Nothing in the records may be left out; restate them word for word.

::: Recorded data

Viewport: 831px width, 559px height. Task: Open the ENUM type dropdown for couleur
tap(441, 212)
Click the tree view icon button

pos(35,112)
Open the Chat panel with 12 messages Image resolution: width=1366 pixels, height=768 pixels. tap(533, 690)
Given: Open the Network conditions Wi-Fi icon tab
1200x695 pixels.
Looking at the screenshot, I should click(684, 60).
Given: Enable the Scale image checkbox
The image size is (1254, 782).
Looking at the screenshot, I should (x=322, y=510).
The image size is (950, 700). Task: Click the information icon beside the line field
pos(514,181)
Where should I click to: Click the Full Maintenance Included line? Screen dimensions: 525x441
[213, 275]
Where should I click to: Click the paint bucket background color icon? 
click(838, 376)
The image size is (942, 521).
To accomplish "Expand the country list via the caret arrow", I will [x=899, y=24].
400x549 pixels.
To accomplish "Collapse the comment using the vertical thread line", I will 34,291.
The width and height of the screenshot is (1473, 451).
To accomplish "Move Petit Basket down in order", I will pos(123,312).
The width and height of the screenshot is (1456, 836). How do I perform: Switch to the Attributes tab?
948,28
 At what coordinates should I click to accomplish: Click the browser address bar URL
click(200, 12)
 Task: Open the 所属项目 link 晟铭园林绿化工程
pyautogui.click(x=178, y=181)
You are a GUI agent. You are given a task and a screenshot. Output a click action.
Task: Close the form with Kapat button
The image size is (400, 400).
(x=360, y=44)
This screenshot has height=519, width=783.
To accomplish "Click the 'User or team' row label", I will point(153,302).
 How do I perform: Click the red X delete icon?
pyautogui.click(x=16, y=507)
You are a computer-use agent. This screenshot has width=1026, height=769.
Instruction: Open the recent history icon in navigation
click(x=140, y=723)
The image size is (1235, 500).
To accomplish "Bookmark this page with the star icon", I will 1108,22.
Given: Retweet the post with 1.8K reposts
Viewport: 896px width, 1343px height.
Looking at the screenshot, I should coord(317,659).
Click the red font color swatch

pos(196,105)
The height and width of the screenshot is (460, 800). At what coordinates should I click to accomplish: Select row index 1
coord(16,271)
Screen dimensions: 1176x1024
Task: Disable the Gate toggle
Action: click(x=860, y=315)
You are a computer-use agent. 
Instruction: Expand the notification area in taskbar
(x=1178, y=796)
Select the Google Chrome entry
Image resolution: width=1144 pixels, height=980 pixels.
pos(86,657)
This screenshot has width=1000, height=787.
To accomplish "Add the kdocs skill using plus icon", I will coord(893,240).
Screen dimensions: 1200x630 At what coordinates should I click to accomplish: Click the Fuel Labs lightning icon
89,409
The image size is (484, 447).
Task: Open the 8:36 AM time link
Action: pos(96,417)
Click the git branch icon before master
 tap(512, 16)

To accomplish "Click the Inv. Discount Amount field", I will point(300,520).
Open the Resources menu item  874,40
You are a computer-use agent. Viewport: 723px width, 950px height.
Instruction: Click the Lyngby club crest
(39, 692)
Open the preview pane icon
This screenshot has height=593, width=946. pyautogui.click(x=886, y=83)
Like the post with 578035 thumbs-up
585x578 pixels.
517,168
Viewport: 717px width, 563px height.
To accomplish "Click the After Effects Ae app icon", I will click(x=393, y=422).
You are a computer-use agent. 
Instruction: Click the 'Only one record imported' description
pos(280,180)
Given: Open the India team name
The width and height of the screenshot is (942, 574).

::::::

- [Answer box]
Viewport: 831px width, 559px height. Task: Open the ENUM type dropdown for couleur
tap(441, 212)
Click the tree view icon button

pos(35,112)
Open the Chat panel with 12 messages Image resolution: width=1366 pixels, height=768 pixels. tap(533, 690)
Given: Open the Network conditions Wi-Fi icon tab
1200x695 pixels.
Looking at the screenshot, I should click(684, 60).
Given: Enable the Scale image checkbox
The image size is (1254, 782).
Looking at the screenshot, I should (x=322, y=510).
The image size is (950, 700). Task: Click the information icon beside the line field
pos(514,181)
Where should I click to: Click the Full Maintenance Included line? Screen dimensions: 525x441
[213, 275]
Where should I click to: Click the paint bucket background color icon? 
click(838, 376)
The image size is (942, 521).
To accomplish "Expand the country list via the caret arrow", I will [x=899, y=24].
400x549 pixels.
To accomplish "Collapse the comment using the vertical thread line", I will 34,291.
The width and height of the screenshot is (1473, 451).
To accomplish "Move Petit Basket down in order", I will pos(123,312).
The width and height of the screenshot is (1456, 836). How do I perform: Switch to the Attributes tab?
948,28
 At what coordinates should I click to accomplish: Click the browser address bar URL
click(200, 12)
 Task: Open the 所属项目 link 晟铭园林绿化工程
pyautogui.click(x=178, y=181)
You are a GUI agent. You are given a task and a screenshot. Output a click action.
Task: Close the form with Kapat button
The image size is (400, 400).
(x=360, y=44)
This screenshot has height=519, width=783.
To accomplish "Click the 'User or team' row label", I will point(153,302).
 How do I perform: Click the red X delete icon?
pyautogui.click(x=16, y=507)
You are a computer-use agent. This screenshot has width=1026, height=769.
Instruction: Open the recent history icon in navigation
click(x=140, y=723)
The image size is (1235, 500).
To accomplish "Bookmark this page with the star icon", I will 1108,22.
Given: Retweet the post with 1.8K reposts
Viewport: 896px width, 1343px height.
Looking at the screenshot, I should coord(317,659).
Click the red font color swatch

pos(196,105)
The height and width of the screenshot is (460, 800). At what coordinates should I click to accomplish: Select row index 1
coord(16,271)
Screen dimensions: 1176x1024
Task: Disable the Gate toggle
Action: click(x=860, y=315)
You are a computer-use agent. 
Instruction: Expand the notification area in taskbar
(x=1178, y=796)
Select the Google Chrome entry
Image resolution: width=1144 pixels, height=980 pixels.
pos(86,657)
This screenshot has width=1000, height=787.
To accomplish "Add the kdocs skill using plus icon", I will coord(893,240).
Screen dimensions: 1200x630 At what coordinates should I click to accomplish: Click the Fuel Labs lightning icon
89,409
The image size is (484, 447).
Task: Open the 8:36 AM time link
Action: pos(96,417)
Click the git branch icon before master
 tap(512, 16)

To accomplish "Click the Inv. Discount Amount field", I will point(300,520).
Open the Resources menu item  874,40
You are a computer-use agent. Viewport: 723px width, 950px height.
Instruction: Click the Lyngby club crest
(39, 692)
Open the preview pane icon
This screenshot has height=593, width=946. pyautogui.click(x=886, y=83)
Like the post with 578035 thumbs-up
585x578 pixels.
517,168
Viewport: 717px width, 563px height.
To accomplish "Click the After Effects Ae app icon", I will click(x=393, y=422).
You are a computer-use agent. 
Instruction: Click the 'Only one record imported' description
pos(280,180)
Given: Open the India team name
The width and height of the screenshot is (942, 574).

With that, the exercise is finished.